*EXERCISE TASKS:*
1 > In the data_loader module documentation, which error is raised when the datasets dictionary is empty?
2 > Pick up the data_loader module documentation right after its final line and keep writing it.

Skip to content

data_loader

Module for loading data from either CSV files or SQL queries based on dataset configuration.

This module provides a flexible data loading function that can handle both CSV files and SQL queries based on the configuration keys present in the dataset configuration.

load_devices_datasets(pipeline_config)

Load device datasets from either CSV files or SQL queries based on configuration.

This function dynamically determines the loading method based on the configuration keys present in each dataset configuration: - "filepath_or_buffer": Loads from CSV file - "sql_query_path": Loads from SQL query

Parameters:

Name Type Description Default
pipeline_config Config

The configuration object containing dataset information and SQL server connection.

required

Returns:

Type Description
dict of dict

Dictionary containing dataset names as keys and dictionaries with "data" key containing the loaded DataFrame.

Raises:

Type Description
NoDatasetsProvidedError

If the datasets dictionary is empty.

ValueError

If SQL query path is provided but no SQL server connection exists.

FileNotFoundError

If a SQL query file cannot be found or read.

Source code in devices_rap/data_io/input/data_loader.py
def load_devices_datasets(pipeline_config: Config) -> dict[str, dict[str, Any]]:
    """
    Load device datasets from either CSV files or SQL queries based on configuration.

    This function dynamically determines the loading method based on the configuration
    keys present in each dataset configuration:
    - "filepath_or_buffer": Loads from CSV file
    - "sql_query_path": Loads from SQL query

    Parameters
    ----------
    pipeline_config : Config
        The configuration object containing dataset information and SQL server connection.

    Returns
    -------
    dict of dict
        Dictionary containing dataset names as keys and dictionaries with "data" key
        containing the loaded DataFrame.

    Raises
    ------
    NoDatasetsProvidedError
        If the `datasets` dictionary is empty.
    ValueError
        If SQL query path is provided but no SQL server connection exists.

*RECORDED DATA:*
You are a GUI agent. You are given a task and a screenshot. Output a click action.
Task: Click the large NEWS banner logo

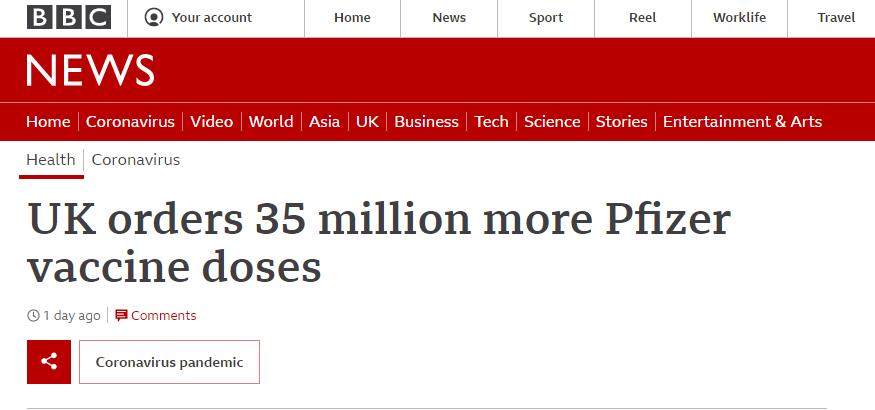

*TASK RESULTS:*
1 > NoDatasetsProvidedError

2 >
    FileNotFoundError
        If a SQL query file cannot be found or read.
    """
    datasets = pipeline_config.dataset_config
    if not datasets:
        raise NoDatasetsProvidedError("No datasets provided in the configuration.")

    for dataset_name, dataset_kwargs in tqdm.tqdm(datasets.items(), desc="Loading datasets"):
        # Remove any existing data key
        if "data" in dataset_kwargs:
            dataset_kwargs.pop("data")

        # Determine loading method based on configuration keys
        if "sql_query_path" in dataset_kwargs:
            # Load from SQL query
            logger.info(f"Loading {dataset_name} from SQL query")

            sql_server = pipeline_config.sql_server

            dataset_df = sql_server.query_from_file(  # type: ignore
                file_path=dataset_kwargs["sql_query_path"],
                replacements=dataset_kwargs.get("replacements", {}),
            )
        elif "filepath_or_buffer" in dataset_kwargs:
            # Load from CSV file
            logger.info(f"Loading {dataset_name} from CSV file")
            dataset_df = load_csv_data(dataset_name, na_values=NA_VALUES, **dataset_kwargs)
        else:
            raise ValueError(
                f"Dataset {dataset_name} configuration must contain either "
                "'filepath_or_buffer' or 'sql_query_path' key"
            )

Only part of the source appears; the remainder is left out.